Directed by Pierre Morel (The Transporter) Taken is a fast-paced revenge flick about a retired ex-CIA shitkicker whose 17-year-old daughter goes to Paris with her friend to "see the world" (e.g. chase U2 around the continent while screwing suave Euros). Upon arrival the girls are almost instantly kidnapped by crazy Albanians, who drug them and toss them into a multifaceted sex and prostitution ring.
The dad, played effectively by Liam Neeson, uses some old connections and MacGyver tricks to track down the bad guys and get bloody revenge. Neeson is like Jason Bourne meets Jack Bauer with an extra dose of 'pissed-off.' He isn't afraid to break necks, electrocute people, stab throats, break arms or even shoot an old friend's wife at the dinner table to get his daughter back.
The action is quick and brutal and the story a tiny bit unbelievable, but Taken delivers some bone-crunching good times. Doesn't have any super killer one-liners like Commando does, but it's still pretty good.
It's award season so studios are pushing nominated flicks you might not have seen the first time around - films like Doubt, re-opening Friday.
Basically an acting showcase, Doubt's story is pretty minimal - is an upbeat Catholic
School pastor played by Philip Seymour Hoffman diddling his school's only black student? Or is Meryl Streep's dragon lady nun/principal character just accusing him because he's liberal and progressive? (Odds are he did it - check out killer documentary Deliver Us From Evil for more on this topic.)

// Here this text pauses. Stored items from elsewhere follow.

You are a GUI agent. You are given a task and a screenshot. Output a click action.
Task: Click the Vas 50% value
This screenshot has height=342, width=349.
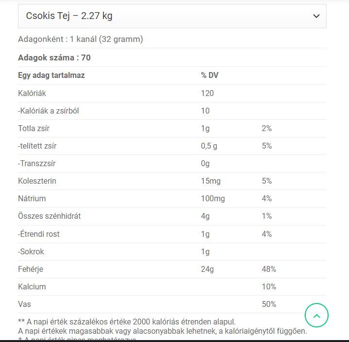(269, 304)
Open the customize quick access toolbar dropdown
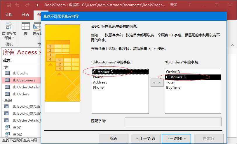Image resolution: width=237 pixels, height=144 pixels. click(37, 5)
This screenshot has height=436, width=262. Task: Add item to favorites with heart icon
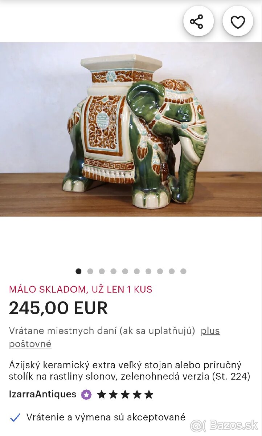(238, 21)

The problem with Doubt, despite some impressive acting, is that it's little more than
Oscar-Bait: based on an award-winning play, a period setting, a modern controversial theme, big names peppered throughout. But someone forgot to make it a good movie. Director John Patrick Shanley (who wrote the play) can't elevate it past the stage into the realm of cinema. Doubt's okay, certainly better than Shanley's last movie, 1990's Joe vs. the Volcano (Tom Hanks, Meg Ryan? No thanks) but I guess if you are into watching acting more than watching a movie then this will work for you. Not me.
The other movie opening is Milk and it's about Harvey Milk, a gay politician in the '70s who campaigned tirelessly in San Francisco for gay rights and then got shot. Sean Penn stars, as does Emile Hirsch, Diego Luna, Josh Brolin and Alison Pill as Anne Kronenburg. It's another period piece with big names and a timely theme (very timely if you live in California) but the big difference is that director Gus Van Sant (apparently also gay) was able to make it entertaining as well.
Honestly, I'm still tripping on the coincidence that Harvey was homosexual and his last name was Milk. Think homo milk. I wonder if people used to call him that before it was official?
But enough of that, Milk is a good movie and the man was one of the rare few with enough balls to fight injustice the difficult way: legally. The sad footnote is that now, 30-some years later, the gay community is still being dicked around by governments and voters despite the fact that studies show gay men are far less likely to abduct your daughter. Go figure.